Adham is one of the four experts of the everyday that Helgard Haug from Rimini Protokoll has found for her latest production ‘Ever Given’, which is currently showing as a co-production in Berlin. And with Adham's shimmering vocals, she circles around those tipping-points, interruptions and catastrophes in which the supposedly ‘right’ course of events suddenly comes apart at the seams and something else becomes possible - in small lives as well as in the great history of the world. Sisyphus also appears a few times, but remains merely a cue for the stubborn repetition constraints of this world, in which the four narrators naturally also found themselves. But unlike him and his modern counterpart, the giant container ship ‘Ever Given’, which gives the evening its name, they have broken out of it by virtue of their courage.

Not only Adham tells of this breach, but also Hana, who once worked as a lawyer and general for the Syrian state, then came into conflict, fled and got to know the fine line between the repetitive loops of organised escape routines and the power of despair. His dense, dark narrative, which oscillates between agonising waiting and rapid advance, forwards and back again, is one of the most visually powerful, eye-opening moments of the evening. But the artist Marianne from Austria, who talks about her stuttering via a monitor, also expands our view into much larger contexts.

What about progress?

While musician Barbara Morgenstern and drummer Daniel Eichholz play sometimes frightening, sometimes snappy electronic rhythms on self-rotating pedestal islands, she reminds us that the history of the earth over billions of years is nothing other than a huge ‘tipping point revue’. A phalanx of radical incisions in which human history is only the smallest section.
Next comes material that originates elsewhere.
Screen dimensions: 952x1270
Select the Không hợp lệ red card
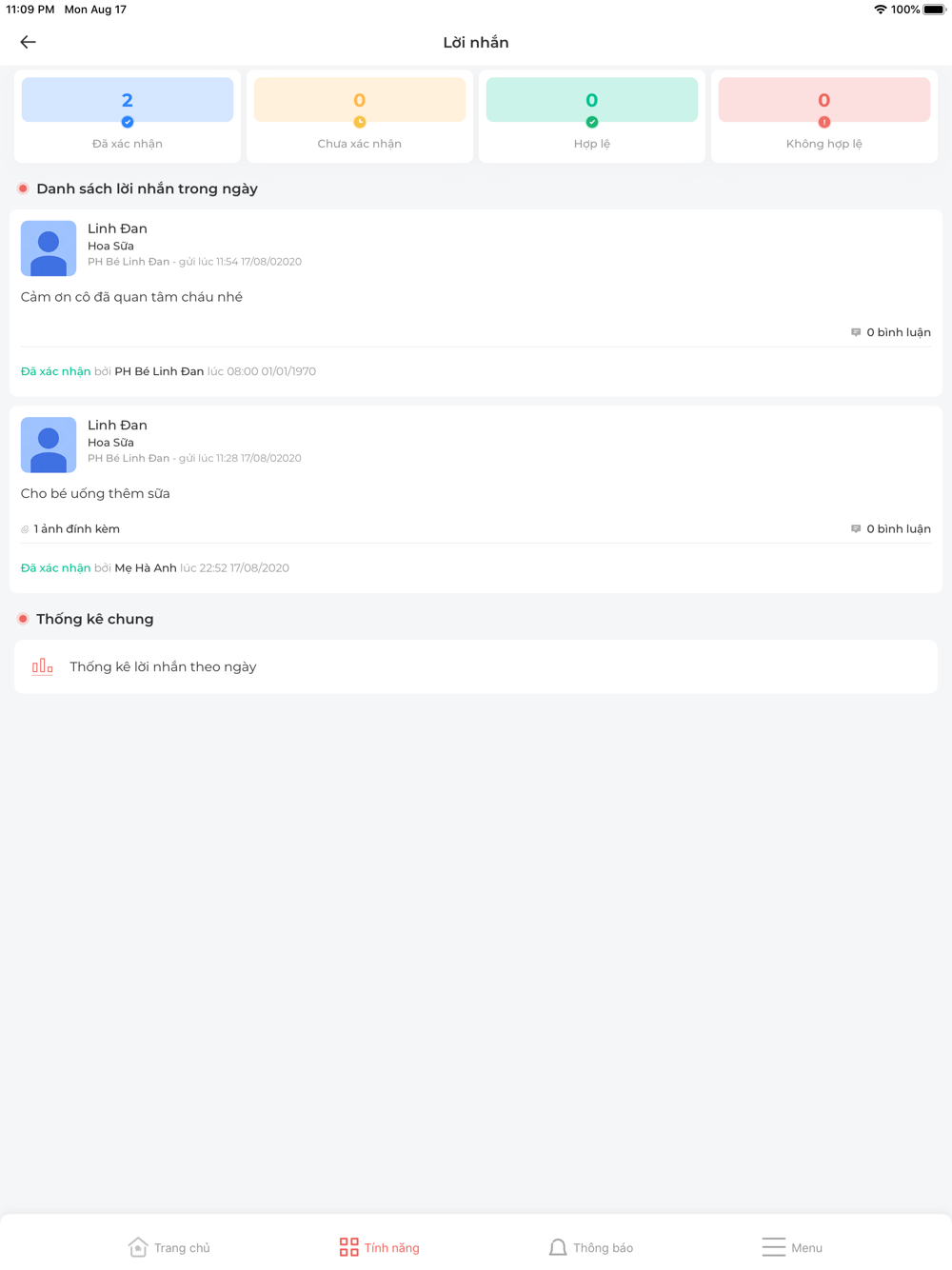[x=824, y=116]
Progress for mankind from a palaeontological perspective? That would be the slowing down, the halting of our overheated world gears, just as Marianne herself creates space for her faltering words through pauses.
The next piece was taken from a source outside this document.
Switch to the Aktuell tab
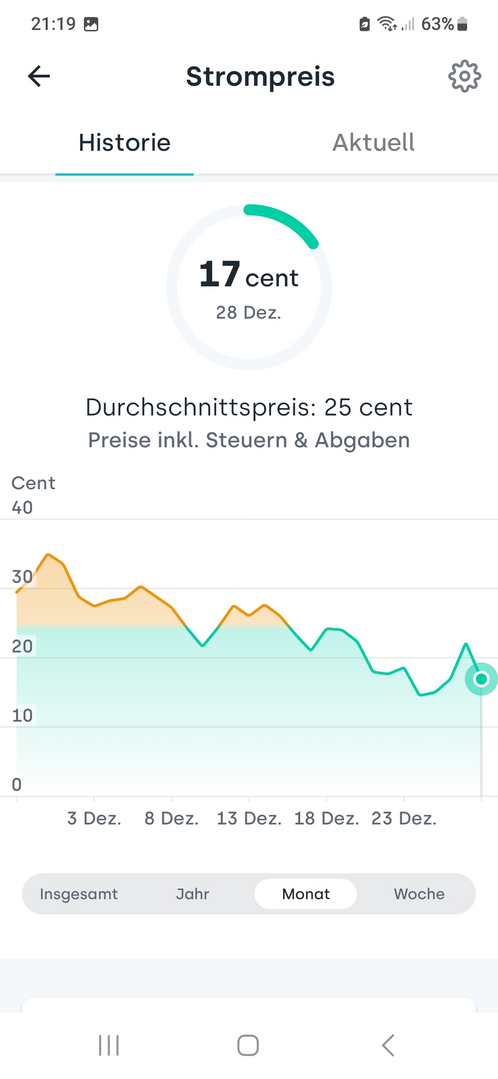This screenshot has height=1079, width=498. coord(374,143)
But the show must go on and so Helgard Haug forces the narrative strands into a circular structure which ends exactly where it began: in Egypt at the Suez Canal. In 2021, the ‘Ever Given’, loaded with 18,000 containers from the Far East, ran aground there, causing global trade to falter for six days. One clogged eye of a needle, just one drop, and the entire system trembles! An intense evening with as much poetic power as enlightenment in its exciting contradictions.